Dans une lettre adressée au secrétaire général de l'ONU, Antonio Guterres, et au président du Conseil de sécurité, vendredi 17 juillet, le représentant permanent de l'Iran auprès des Nations Unies, Amir Saïd Iravani, a déclaré que les États-Unis menaient de nouvelles attaques militaires contre l'Iran, en ciblant les infrastructures civiles dans le sud du pays. Il a exhorté le Conseil de sécurité à assumer sa responsabilité de maintenir la paix et la sécurité internationales conformément à la Charte des Nations Unies.

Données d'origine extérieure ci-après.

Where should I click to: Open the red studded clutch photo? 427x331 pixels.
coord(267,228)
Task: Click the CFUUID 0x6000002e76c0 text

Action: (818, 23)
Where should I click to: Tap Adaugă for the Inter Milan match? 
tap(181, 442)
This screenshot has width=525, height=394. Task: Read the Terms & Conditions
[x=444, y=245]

Selon la lettre, les dernières frappes ont été menées tard dans la nuit du 16 au 17 juillet, visant plusieurs sites dans la province de Hormozgan, au sud de l'Iran. Les attaques ont endommagé les infrastructures de transport civiles, notamment plusieurs ponts, routes et la gare de Bandar Abbas, perturbant le trafic ferroviaire et l'activité commerciale.

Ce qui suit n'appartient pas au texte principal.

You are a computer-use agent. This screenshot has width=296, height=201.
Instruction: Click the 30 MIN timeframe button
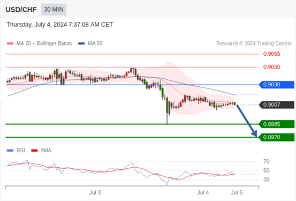54,10
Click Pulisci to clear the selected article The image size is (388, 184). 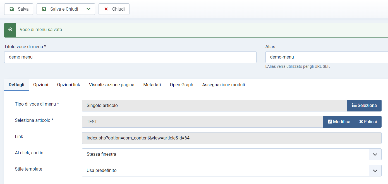(x=368, y=122)
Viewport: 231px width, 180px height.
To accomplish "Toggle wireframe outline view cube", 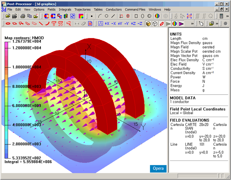I will coord(155,24).
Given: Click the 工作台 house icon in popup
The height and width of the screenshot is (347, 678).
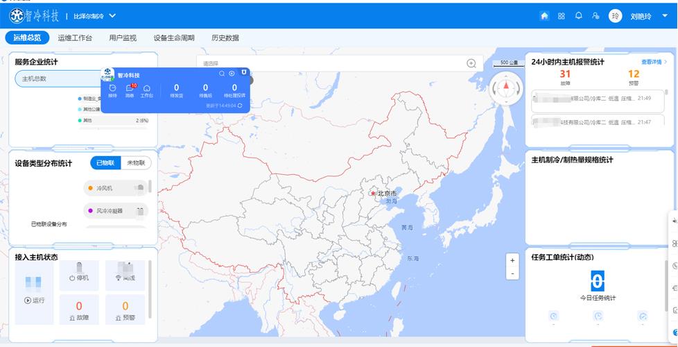Looking at the screenshot, I should tap(146, 89).
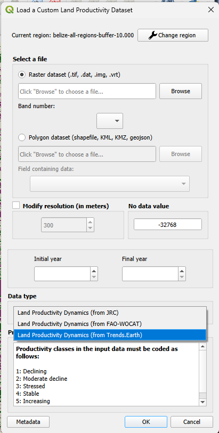Decrease the Final year spinner value
Image resolution: width=219 pixels, height=433 pixels.
182,277
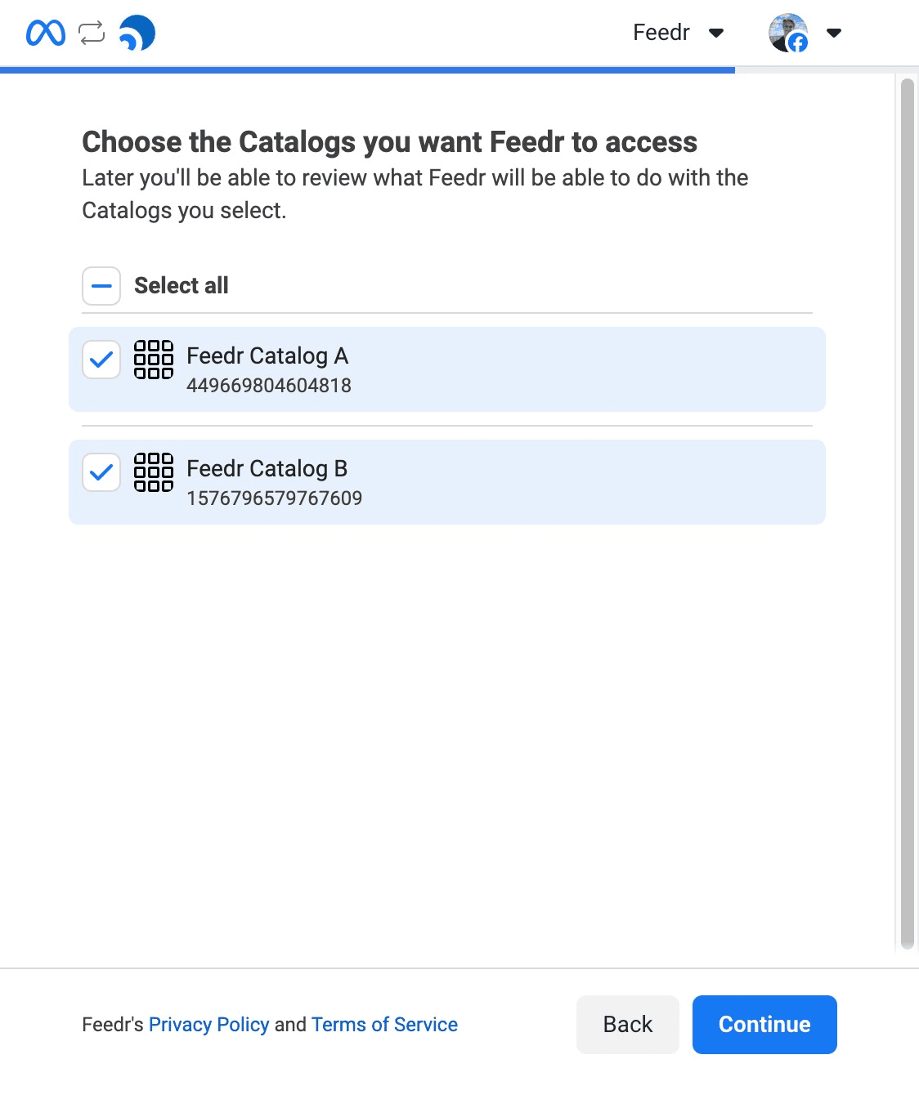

Le diplomate iranien a ensuite déclaré que l'effondrement de l'un des ponts visés avait provoqué la chute d'un véhicule civil, faisant sept morts et neuf blessés parmi les civils.

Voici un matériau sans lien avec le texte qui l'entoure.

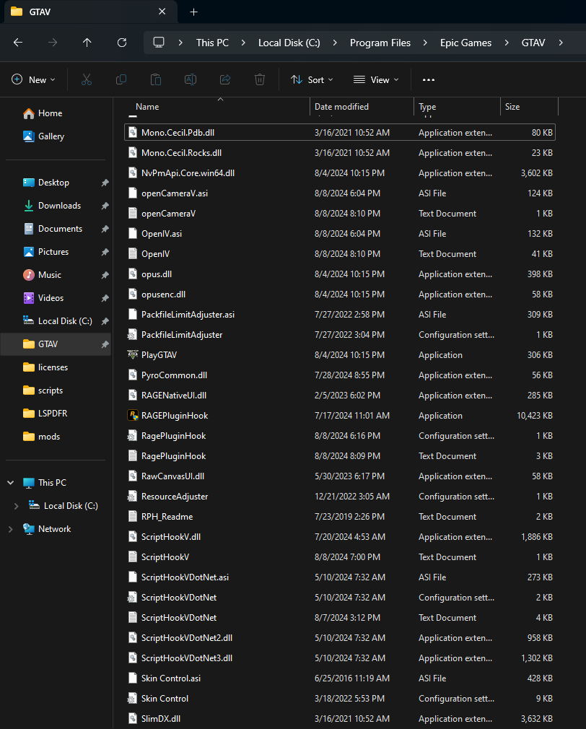This screenshot has height=729, width=586.
Task: Click the pin icon beside Pictures
Action: pyautogui.click(x=105, y=252)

Il a également indiqué qu'une frappe distincte dans un quartier résidentiel de Bandar Abbas avait tué un civil et en avait blessé huit autres.
D'autres explosions ont été signalées près de l'île de Qeshm, ainsi qu'à Bandar Lengeh et Sirik, selon la lettre.
M. Iravani a ajouté que, selon les chiffres officiels publiés par le ministère iranien de la Santé, plus de 400 personnes avaient été blessées depuis début juillet dans des attaques militaires américaines.
La lettre précise que 43 personnes ont été tuées du 1er au 17 juillet, dont des femmes et un enfant, tandis que des dizaines d'autres sont hospitalisées dans un état critique.
L'ambassadeur iranien a par ailleurs souligné que le ciblage répété de biens civils et de réseaux de transport essentiels constituait une violation du droit international humanitaire et un crime de guerre.
Il a également déclaré que ces attaques violaient l'article 2(4) de la Charte des Nations Unies, qui interdit la menace ou l'emploi de la force contre l'intégrité territoriale ou l'indépendance politique des États.
Un rapport de Reuters estime que l'Iran ne devrait pas changer de cap, mais plutôt durcir sa position.
"L'Iran renouvelle avec insistance son appel au Conseil de sécurité pour qu'il s'acquitte de sa responsabilité première en matière de maintien de la paix et de la sécurité internationales en vertu de la Charte, qu'il prenne des mesures immédiates et efficaces pour mettre fin à l'agression américaine et pour garantir que les États-Unis rendent des comptes pour toutes les violations graves commises", a-t-il écrit.
Le diplomate iranien a également averti que la poursuite des attaques militaires américaines constituait une grave menace pour "la paix et la sécurité internationales, la liberté de navigation, la stabilité régionale et la sécurité dans le golfe Persique et le détroit d'Ormuz".
En conclusion, M. Iravani a déclaré que si les Nations Unies et le Conseil de sécurité continuaient de ne pas prendre de mesures efficaces, l'Iran se réserverait "son droit inhérent, en vertu du droit international, de prendre toutes les mesures nécessaires pour protéger sa souveraineté, son intégrité territoriale, son peuple et ses intérêts nationaux vitaux".